Advirtieron a la Sedatu que el terreno para las casas es inhabitable, dice el comisario de Tierra Colorada

 

El comisario de la comunidad de Tierra Colorada, municipio de Leonardo Bravo, Saturnino Castro Leyva dijo que junto con otros pobladores, en su momento advirtieron al ex delegado de la Secretaría de Desarrollo Agrario, Territorial y Urbano (Sedatu), Héctor Vicario Castrejón, que el terreno donde fueron construidas 161 casas para damnificados de 2013 y que fue clausurado por la Procuraduría Federal de Protección al Ambiente (Profepa), era inhabitable.
El martes, en un boletín de prensa la Profepa informó que clausuró de manera total temporal el proyecto de vivienda en Tierra Colorada, en Leonardo Bravo, que está a cargo de la Sedatu y de la empresa Construcciones y Servicios Villahermosa SA de CV, por no contar con la documentación y autorización federal necesarias.
Según el informe, la Sedatu no presentó la documentación para ejecutar la obra en un terreno de 3.5 hectáreas que fueron afectadas por calles, bermas, taludes, arrastre de tierra hacia las barrancas y las propias viviendas hechas con cemento, block y varilla.
Además, incumplió el programa de reforestación de especies nativas de la región, en una superficie de 7 hectáreas y carece de un programa de mitigación y compensación de impactos generados por la remoción de vegetación forestal, que tuvo que haberse hecho en la superficie afectada y en sus colindancias.
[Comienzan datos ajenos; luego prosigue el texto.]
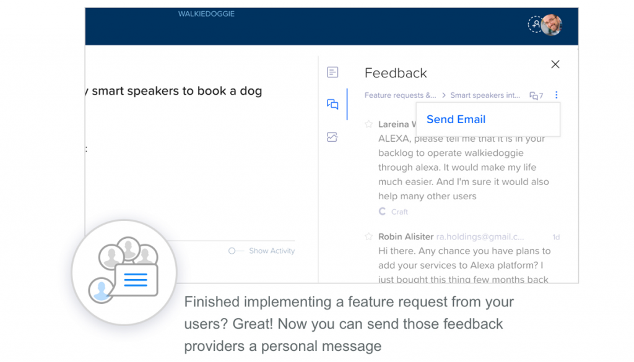Click the invite user icon near the avatar
The width and height of the screenshot is (634, 362).
coord(534,25)
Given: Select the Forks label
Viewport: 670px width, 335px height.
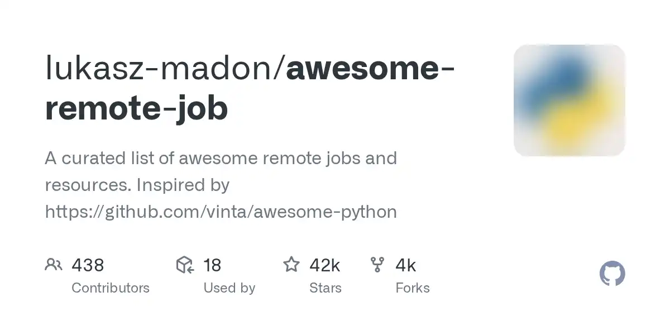Looking at the screenshot, I should (x=413, y=288).
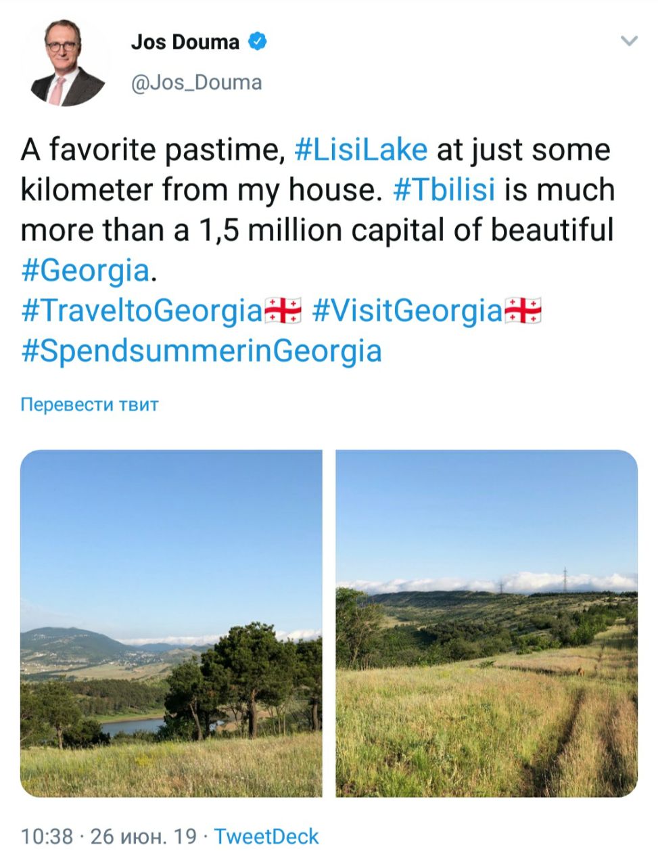Open the #TraveltoGeorgia hashtag
The image size is (658, 866).
(x=141, y=311)
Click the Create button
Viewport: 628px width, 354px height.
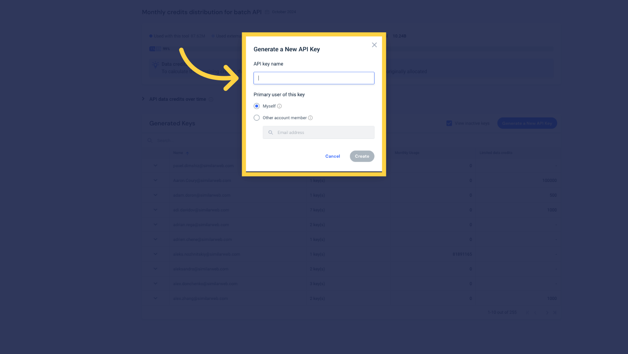(362, 157)
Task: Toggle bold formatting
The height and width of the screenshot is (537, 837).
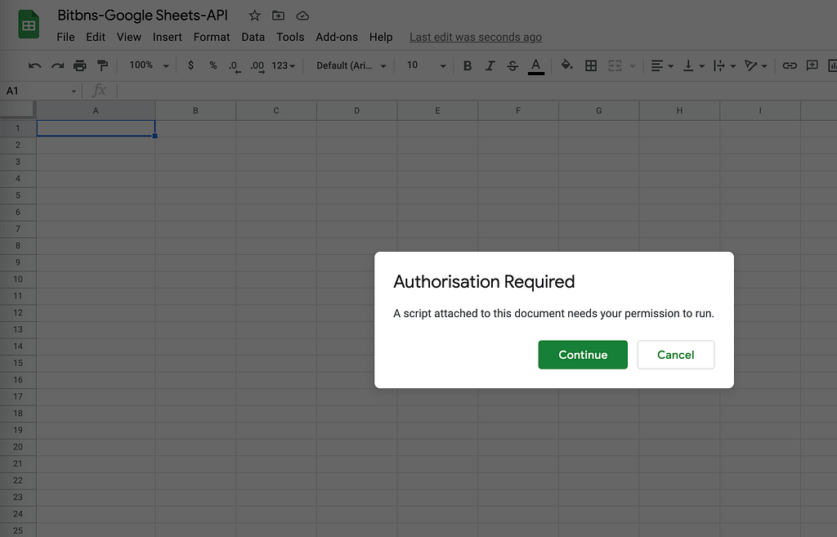Action: [x=468, y=65]
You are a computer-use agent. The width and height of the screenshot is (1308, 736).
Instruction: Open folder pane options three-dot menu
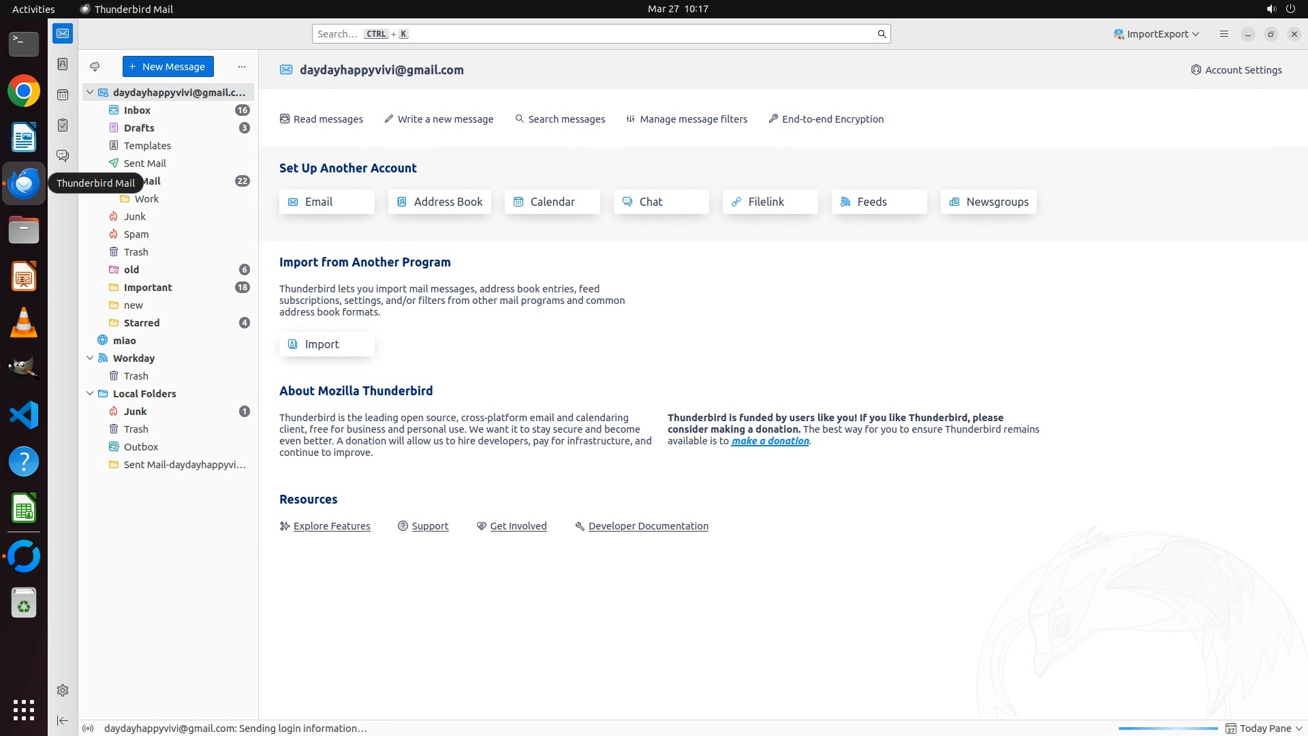tap(241, 67)
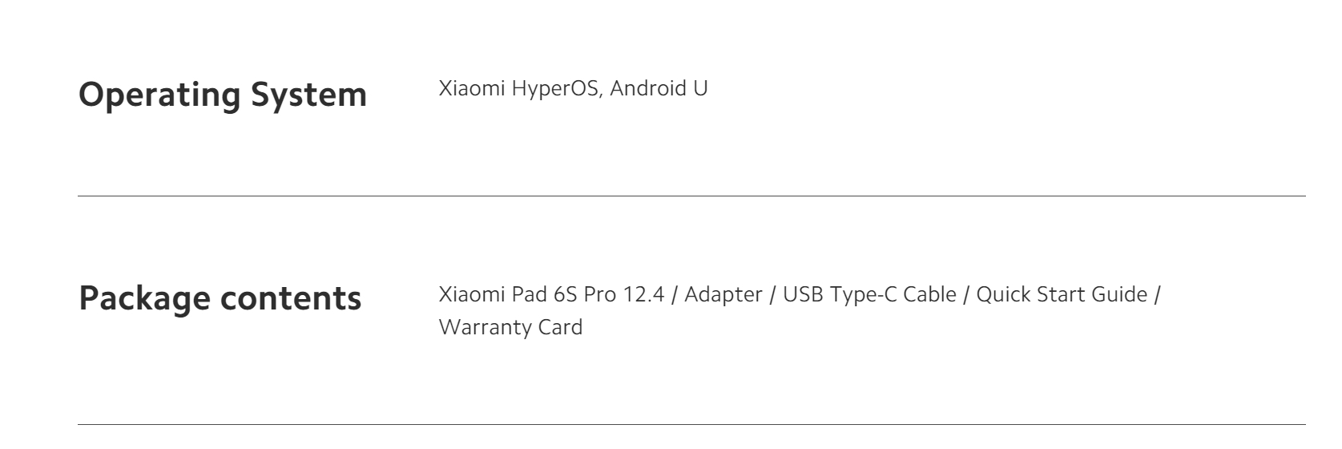Click the word System in heading
Image resolution: width=1342 pixels, height=449 pixels.
coord(308,95)
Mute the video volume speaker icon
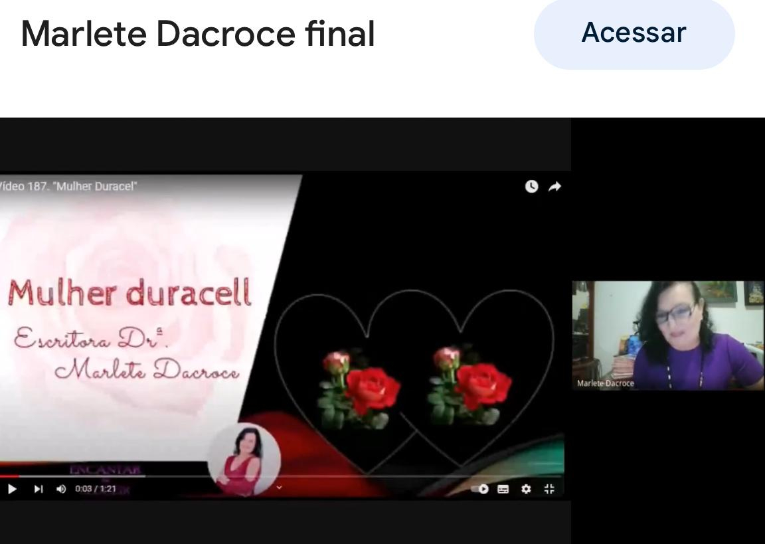Screen dimensions: 765x544 pos(61,489)
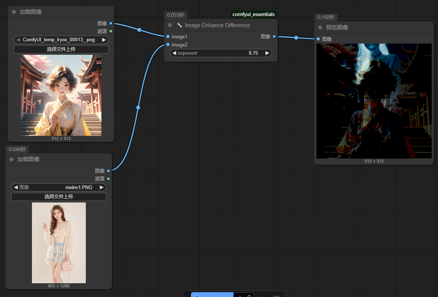This screenshot has height=297, width=438.
Task: Click the midpoint dot on the link to image2
Action: [138, 108]
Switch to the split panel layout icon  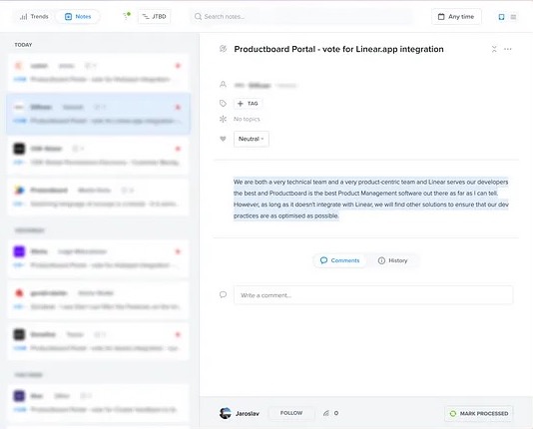click(501, 17)
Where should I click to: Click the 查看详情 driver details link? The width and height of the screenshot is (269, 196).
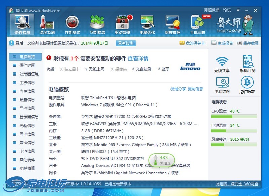[x=138, y=59]

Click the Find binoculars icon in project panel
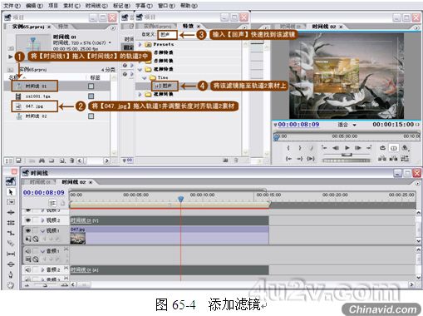42,160
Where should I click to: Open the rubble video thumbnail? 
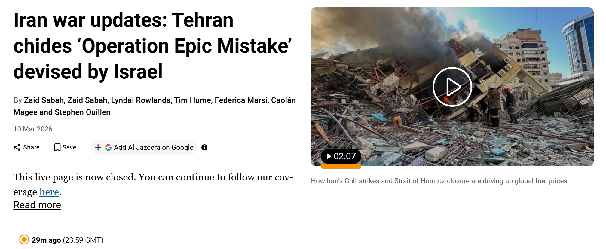tap(452, 87)
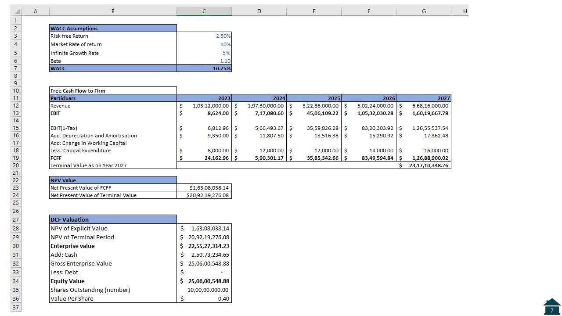This screenshot has width=562, height=316.
Task: Click the DCF Valuation header cell
Action: [x=113, y=219]
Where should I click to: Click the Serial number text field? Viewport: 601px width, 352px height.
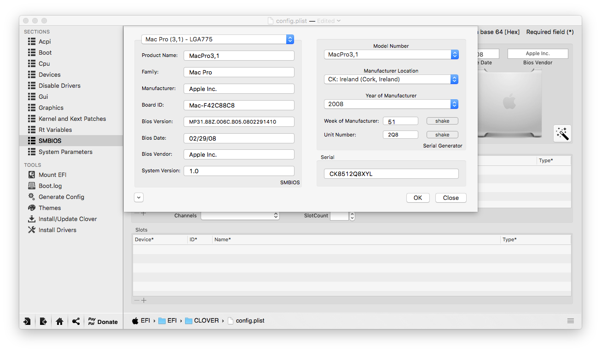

Consultado vía telefónica, el comisario recordó que las viviendas fueron edificadas, “al puro fregadazo”, sin estudios de obra ni cambio de uso de suelo ante las autoridades competentes.
Detalló que el predio donde están las 161 casas se encuentra en la punta de un cerro, dividido en cuatro plataformas, “que en época de lluvias corre riesgo de deslavarse y de que las viviendas se derrumben”.
Castro Leyva reconoció la urgencia para reubicar a las familias damnificadas, y lamentó que cuando visitaron las oficinas del ex delegado de la Sedatu, Héctor Vicario Castrejón, éste no los escuchó.
“Nunca nos hizo caso; desde un principio le dijimos que las casas no estaban en un buen sitio porque las aguas podrían derrumbar las casas, no es un lugar fiable; pero no les importó las condiciones del terreno e hicieron a un lado al pueblo”, reprochó.
Manifestó que mientras los pobladores eran ignorados, los trabajadores asignados a la obra le dijeron a Vicario Castrejón que el terreno estaba en la normalidad, “y por eso el delegado nunca iba”.
Saturnino Castro confió en que el delegado federal, José Manuel Armenta Tello se haya percatado de todas las irregularidades denunciadas por los pobladores, en la visita que hizo recientemente a la comunidad.